Но этого Карналь уже снова не слушал. Кто там должен договариваться, редактор или кто-то там еще выше, и кто этот "еще выше", - ничто уже его не интересовало. Не оскорбляло и то, как бесцеремонно распоряжаются его временем, чуть ли не указывая ему, как эффективнее всего тратить это время. Зато бесконечно удивило, что даже этот приближенный к нему и, ясно же, подставленный Кучмиенко для всестороннего наблюдения и изучения человек, собственно, до сих пор не заметил, что он, академик Карналь, вот уже много месяцев почти совершенно пребывает в сфере воспоминаний, полонен воспоминаниями, к тому же мучительными и нестерпимыми, отчего коэффициент его полезного действия начинает приближаться к нулю, если уже не достиг этого уровня.
- Скажите, Алексей Кириллович, - предложил своему помощнику сесть, хотя тот в своей вечной незаметности никогда не хотел этого делать, - вот вы распорядились за меня... Отказали мне в праве на воспоминания о войне... Каковы ваши мотивы? Могли бы вы мне объяснить?
Алексей Кириллович смутился.
- В конце концов, - развел он руками, - я не совсем точно выразился... Отказывать я не имею права... Но посоветовать... Я посоветовал той девушке...
- Что же вы посоветовали?
- Простите, Петр Андреевич, но вы относитесь к генералам от кибернетики. Я это пояснил ей достаточно популярно... Что же касается войны, то посоветовал ей поискать генералов из тех времен. Воспоминания генералов о войне - это же прекрасно. Еще лучше - когда вспоминают маршалы... Жуков, Василевский... Полководцы...

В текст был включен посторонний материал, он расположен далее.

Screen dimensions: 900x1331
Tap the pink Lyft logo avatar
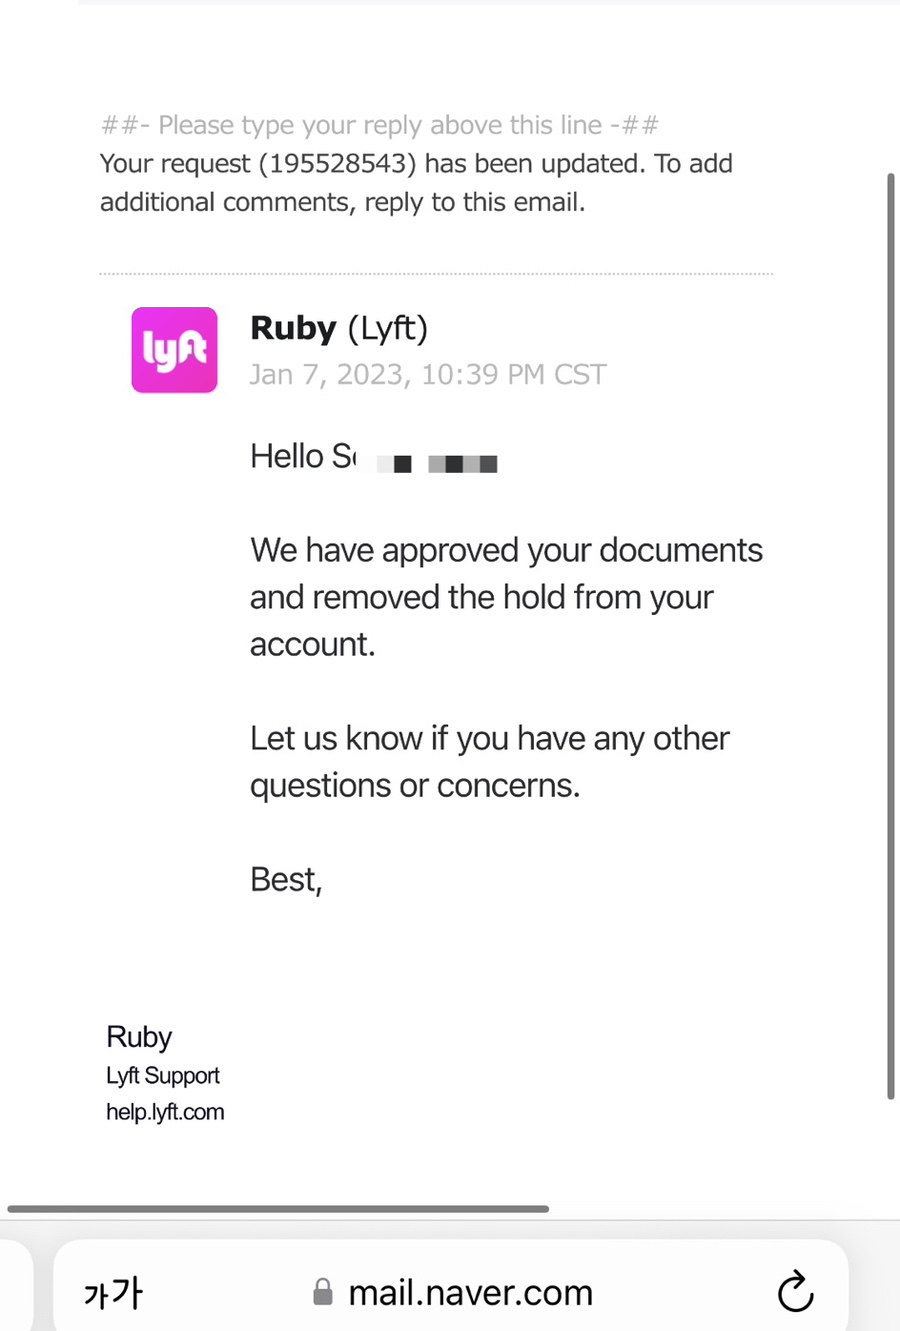click(174, 350)
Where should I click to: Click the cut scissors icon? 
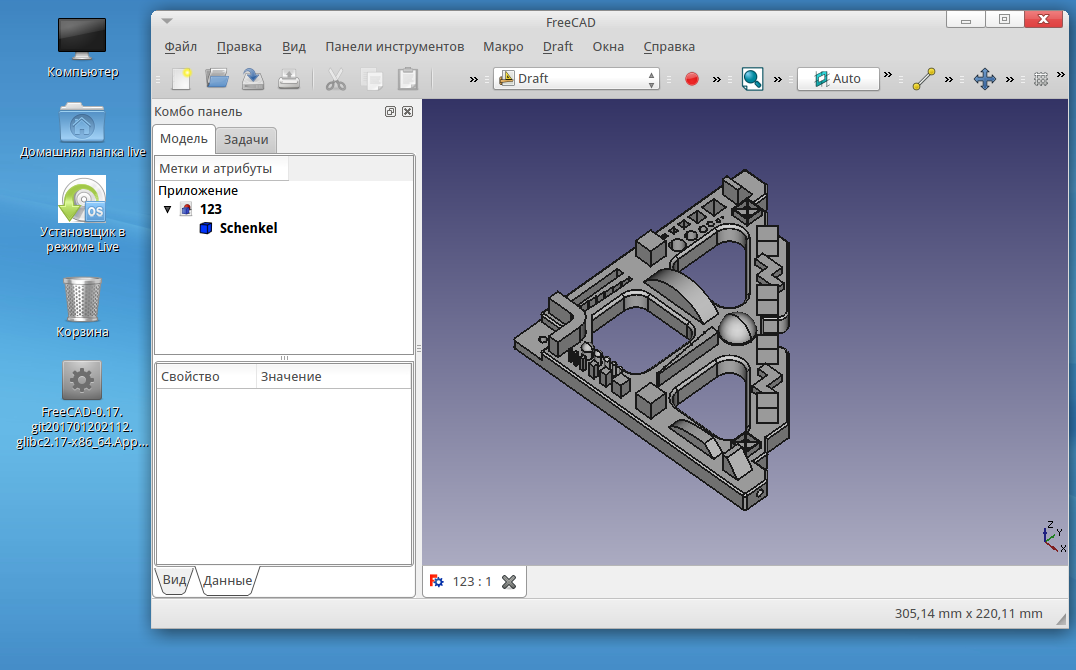336,79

Карналь снова выпустил своего помощника из поля зрения и, кажется, с горизонта мысли. Говорил и не ему, и не себе - просто думал вслух:
- Воспоминания полководцев... Это и не воспоминания. Философия войны. Столкновение мыслей, сплошная абстракция. Фронты, армии, огромные массы людей, неизмеримые расстояния, театры военных действий, гигантская шахматная доска... Но нет приближения к человеку, отсутствует сугубо человеческий элемент, исчезают судьбы, отрыв от корней, схоластика...

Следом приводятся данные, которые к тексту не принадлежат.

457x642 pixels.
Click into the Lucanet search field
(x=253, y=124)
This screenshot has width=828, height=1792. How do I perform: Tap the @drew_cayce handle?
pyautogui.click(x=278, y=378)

Алексей Кириллович всей своей фигурой выказывал стремление к умалению и уничижению, старался стать, может, и вовсе незаметным. Он казнился откровенно и, если бы можно было так сказать, напоказ.
- Петр Андреевич, вина моя очевидна.
- Вина? Не вижу.
- Я не учел. Смотрел на вас сугубо функционально. А вы прожили такую жизнь...
- Как и все.
- Но ведь не все - участники Великой Отечественной войны. Только очевидцы могут рассказать благодарным потомкам.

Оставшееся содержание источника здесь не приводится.